Take a look at the behavior of people accessing and using file servers today (standard office user):
- users have a very small view of the whole amount of files available in the company.
- users have access to personal and public files. Personal files are accessed in read/write while public files are mostly accessed only for reading;
- most recently created files are the hottest, then these files become colder very soon;
- most users would like to have a personal and transparent backup, or access to older versions, of their files;
- most users, even in big enterprises, still share files via email because “it’s easier”;
- most users send emails to themselves with files (often to personal home accounts) because they want a copy of those files on their mobile devices… and then they store the file in a personal out-of-enterprise-control-Dropbox-like account: in the best case, the enterprise loses control of data, users don’t have the certainty of having the last version of that file;
- users need to access the same files from various PCs and devices;
I could go on and on, should I?
A smart sync&share client could solve all these issues with a minimal effort and access control to the shares/files can be maintained at the Active Directory level.
A new way to access data (at the business level)
A consolidated file repository, even if the end users have a limited visibility of the whole, opens a world of new opportunities.
Think about all your enterprise unstructured data in a single big repository! How many applications are possible on those data?
An example? some object storage platforms have the ability to generate metadata starting from the stored data, then it is easy to index and search huge amounts of data to extract valuable information (or small subsets of data for further elaborations).
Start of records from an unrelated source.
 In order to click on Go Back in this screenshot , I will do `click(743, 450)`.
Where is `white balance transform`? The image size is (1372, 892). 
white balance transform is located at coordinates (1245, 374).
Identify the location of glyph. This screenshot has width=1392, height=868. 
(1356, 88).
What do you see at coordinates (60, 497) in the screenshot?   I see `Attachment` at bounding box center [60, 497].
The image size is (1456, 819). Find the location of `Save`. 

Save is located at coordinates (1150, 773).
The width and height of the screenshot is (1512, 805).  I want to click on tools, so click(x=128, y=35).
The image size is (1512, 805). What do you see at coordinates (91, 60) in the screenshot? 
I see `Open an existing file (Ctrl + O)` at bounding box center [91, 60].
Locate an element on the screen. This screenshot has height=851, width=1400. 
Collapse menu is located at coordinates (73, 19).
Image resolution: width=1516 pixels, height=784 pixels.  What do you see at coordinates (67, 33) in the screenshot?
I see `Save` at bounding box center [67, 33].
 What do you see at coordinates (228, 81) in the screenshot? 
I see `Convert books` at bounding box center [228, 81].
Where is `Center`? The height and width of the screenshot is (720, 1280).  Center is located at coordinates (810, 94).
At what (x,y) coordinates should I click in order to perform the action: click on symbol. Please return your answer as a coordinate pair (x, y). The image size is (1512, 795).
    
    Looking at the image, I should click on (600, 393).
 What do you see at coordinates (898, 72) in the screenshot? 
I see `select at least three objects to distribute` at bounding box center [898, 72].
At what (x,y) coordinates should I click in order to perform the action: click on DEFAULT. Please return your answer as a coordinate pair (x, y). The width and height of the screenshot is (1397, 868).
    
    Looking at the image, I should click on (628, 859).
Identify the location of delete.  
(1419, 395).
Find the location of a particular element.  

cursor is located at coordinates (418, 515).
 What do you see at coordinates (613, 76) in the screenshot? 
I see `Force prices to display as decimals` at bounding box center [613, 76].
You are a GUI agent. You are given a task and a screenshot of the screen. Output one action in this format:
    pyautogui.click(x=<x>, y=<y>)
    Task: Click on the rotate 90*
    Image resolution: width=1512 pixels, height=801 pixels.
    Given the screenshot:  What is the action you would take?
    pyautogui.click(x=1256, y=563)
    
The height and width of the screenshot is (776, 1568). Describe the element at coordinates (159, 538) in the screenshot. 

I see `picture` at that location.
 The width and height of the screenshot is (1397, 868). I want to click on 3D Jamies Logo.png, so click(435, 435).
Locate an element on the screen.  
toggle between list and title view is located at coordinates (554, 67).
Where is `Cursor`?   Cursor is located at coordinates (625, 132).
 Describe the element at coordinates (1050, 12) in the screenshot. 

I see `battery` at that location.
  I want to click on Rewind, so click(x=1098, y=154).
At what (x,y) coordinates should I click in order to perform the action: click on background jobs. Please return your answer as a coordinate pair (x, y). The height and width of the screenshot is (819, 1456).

Smarter than a file server but less impacting (and cheaper) than a DB (or a sophisticated search engine).
And this is only the first step to what could potentially become part of a larger big data strategy.
Bottom line
Do files have a value after their first period of intense activity for your enterprise?
Do you think that the unstructured data that you are storing today will need to be accessed from various devices and protocols but you still don’t know in how it will happen?
Do they contain valuable information if aggregated with tons of other similar files? And do they have value if aggregated with other kind of information?
Can they offer a way to improve your business or create an advantage of some kind?
Are you maintaining and collecting data from various sources, even only for compliance regulations, but you still haven’t figured out if they can become a useful resource someday?
If so, you should take a look at object storage as a viable option to store your unstructured data.